制限時間やリレーマラソンの導入などは、今年6月に開いた実行委員会で決定。制限時間(これまでは5時間20分)については、「一番のネック。新しいランナーを迎え入れようとするなら緩和を」という意見を受け、1時間10分延長した。
定員100組のリレーマラソンは、2人で1区(19㌔)と2区(23㌔)に分かれて、42・195㌔を走るもの。近年、全国の大会で人気を呼んでおり、事務局は、「2人で走る楽しさや、『次は1人でフルマラソンに』などと、次の大会参加につながれば」と期待する。
この他、全国でアスリート向けのサプリメントなどを販売し、ランナー界に影響力を持つ企業「サウルスジャパン」(大阪市)が協力。同社が、よりランナーの関心を引くべく、Tシャツや完走メダルのデザインをこれまでよりもスタイリッシュなものに変更した。
また、コンセプトを「猪突猛進で、自己ベストを目指せ。」とし、自然豊かな丹波篠山を駆けるランナーを「ワイルドランナー」と定義づけた。
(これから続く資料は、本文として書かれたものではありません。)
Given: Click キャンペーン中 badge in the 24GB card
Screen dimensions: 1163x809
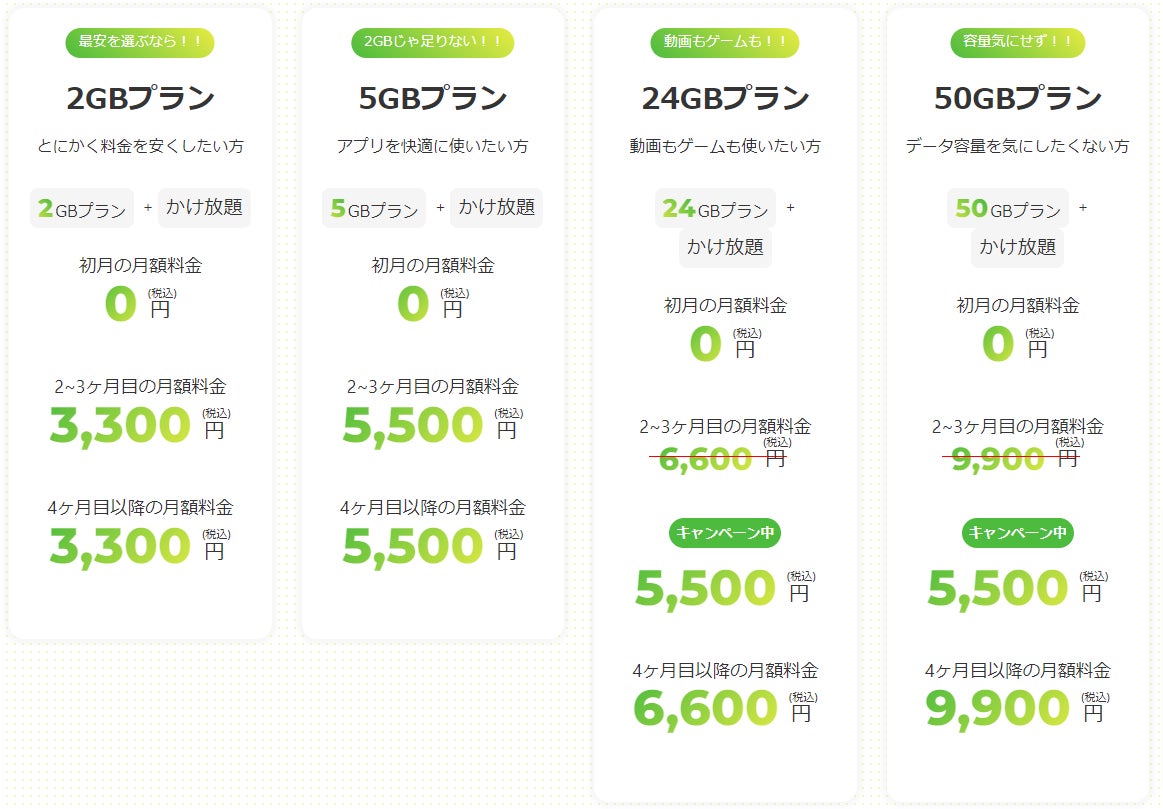Looking at the screenshot, I should 725,533.
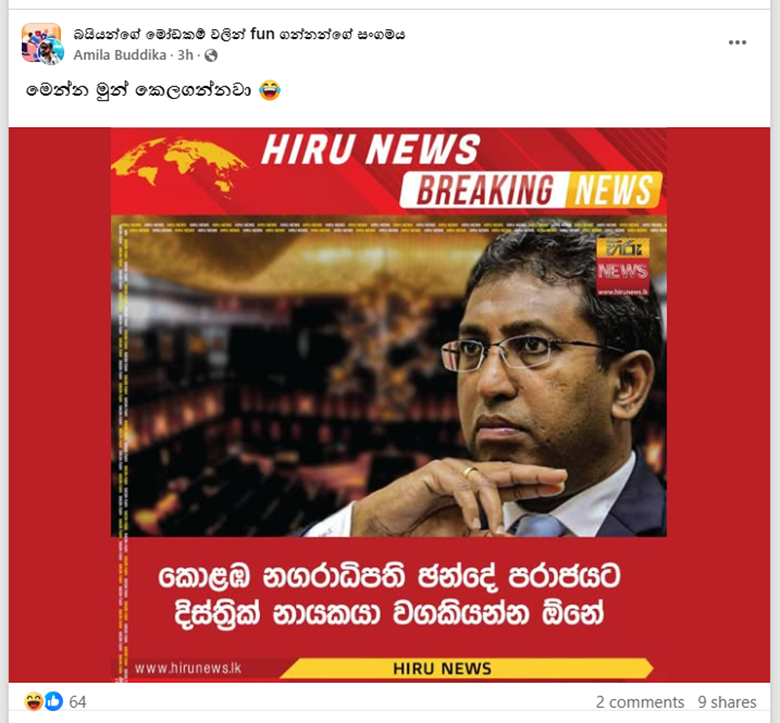Image resolution: width=780 pixels, height=723 pixels.
Task: Click the public globe privacy icon
Action: [211, 55]
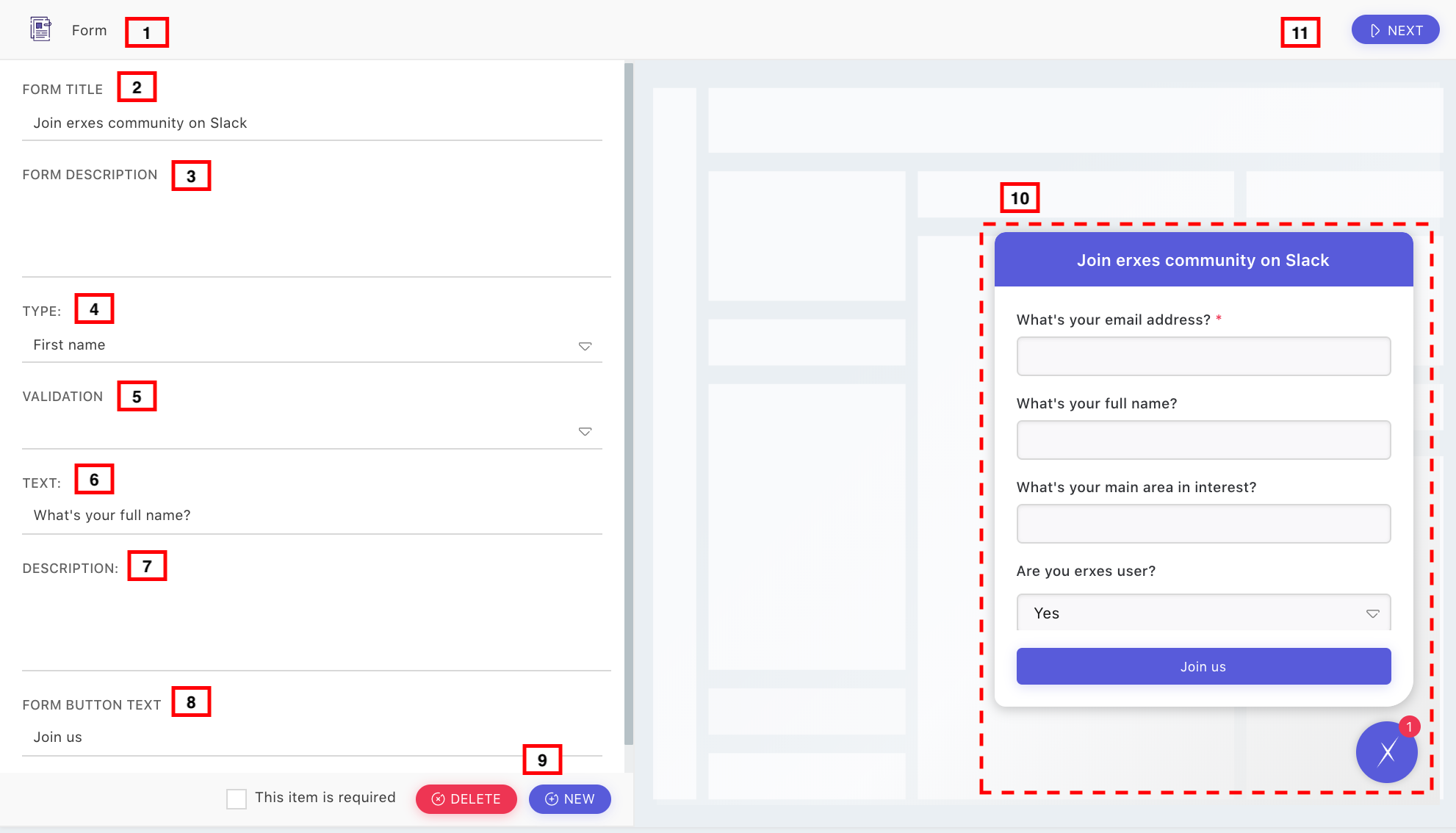This screenshot has width=1456, height=833.
Task: Click the play icon on NEXT button
Action: (x=1375, y=31)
各地に教室生を抱える同社のペースランナーが完走をサポート。新たに「自己ベスト更新賞」を設け、上位3人に同社のサプリメントなどをプレゼントする。制限時間を緩和して裾野は広げつつも、従来の「硬派な大会」というイメージは継承する。
お笑いコンビ「ぺこぱ」が来篠し、大会の様子を朝日放送「ぺこぱのまるスポ」で放送する予定。番組制作費は市内企業などから寄せられた企業版ふるさと納税などを充てる。
1980年に始まったABCマラソンは関西では老舗の大会。田園風景と地元住民らによるもてなしが好評を博し、コロナ前にはエントリー受け付け開始後、すぐに定員の1万人に達したこともある。しかし、東京や大阪、神戸に姫路などの都市型マラソンが誕生し、コロナ禍以降はエントリーが大幅に減少。近年は定員の半分程度になることもあった。
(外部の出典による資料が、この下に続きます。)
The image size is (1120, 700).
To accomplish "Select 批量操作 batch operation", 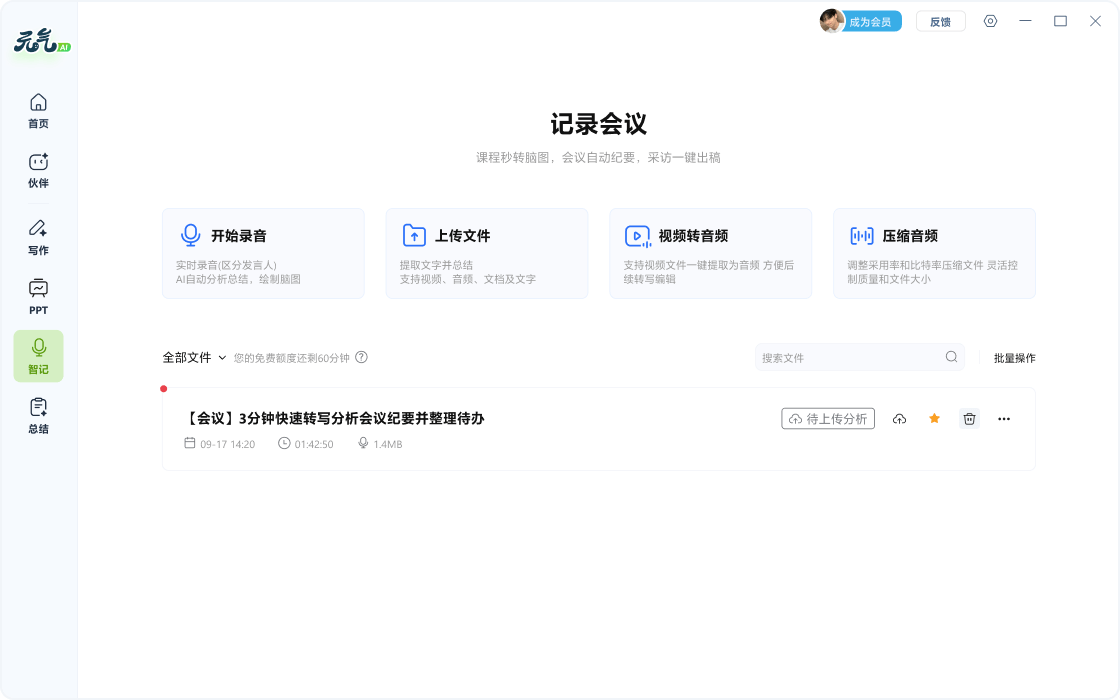I will [1014, 358].
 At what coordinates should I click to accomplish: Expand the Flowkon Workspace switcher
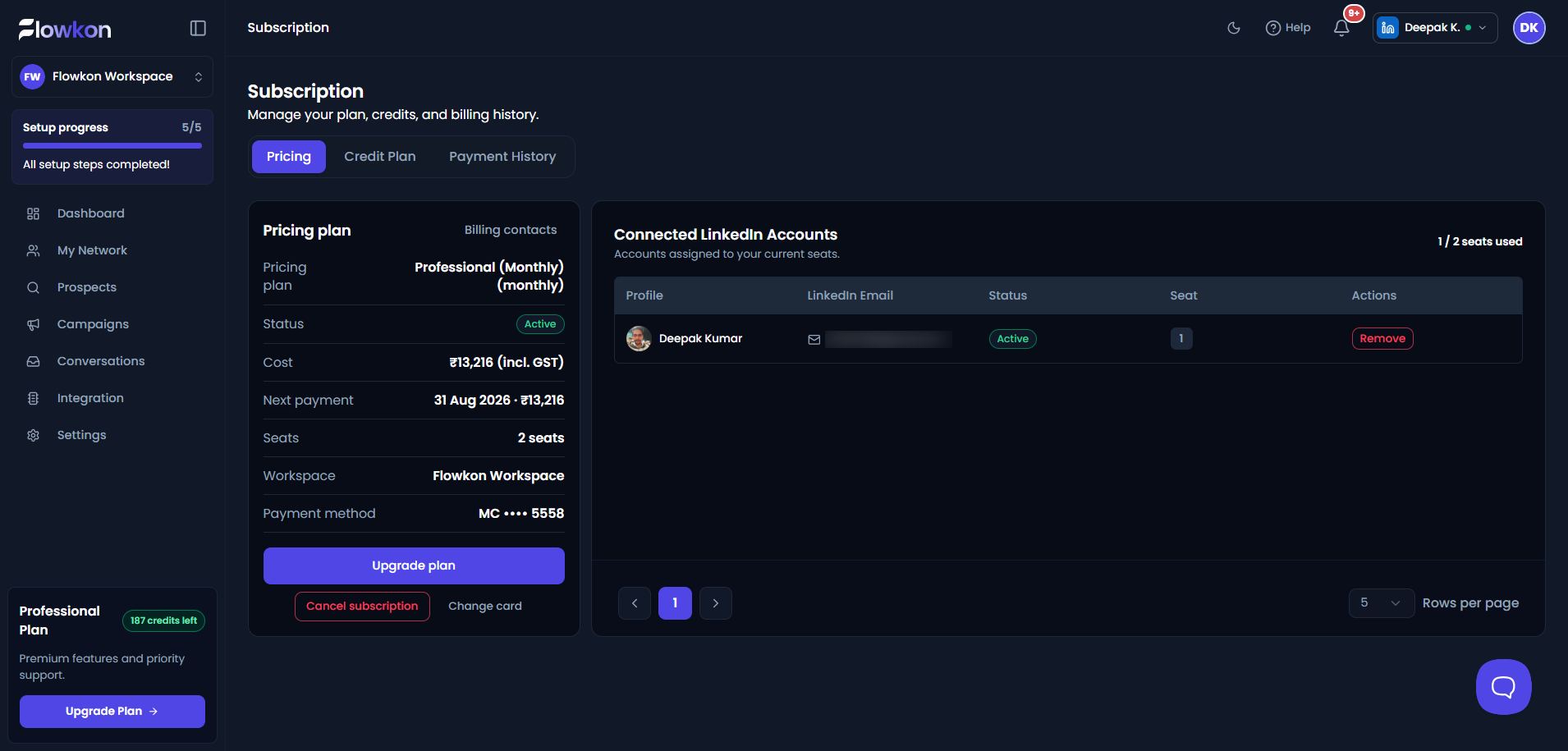click(x=112, y=76)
変革のきっかけは、これまでの実行委で出た意見の他に、前回大会に出場した、とあるランナーからの進言。定員割れにあえぐ大会の状況に胸を痛め、自ら改善点の資料を作成し、大会長である酒井隆明市長に直談判。サウルス社との橋渡しもし、協力を得られることになった。事務局の市教育委員会社会教育・文化財課は、「変わらないといけないと考える中で、とてもありがたいアドバイスだった」と感謝する。
さまざまな変更点が吉と出るか凶と出るかは、ふたを開けないと分からないが、同課は、「非日常の空間を走る都市型マラソンと競っても次元が違う。どこにABCマラソンの価値を感じてもらえるか、試行錯誤の面はあるが、とにかく変化をPRしていきたい」と気合を入れている。
エントリーは11月29日まで。定員に達し次第締め切る。参加料は1万円。リレーマラソンは1組1万2000円。インターネットサイト「ランネット」から。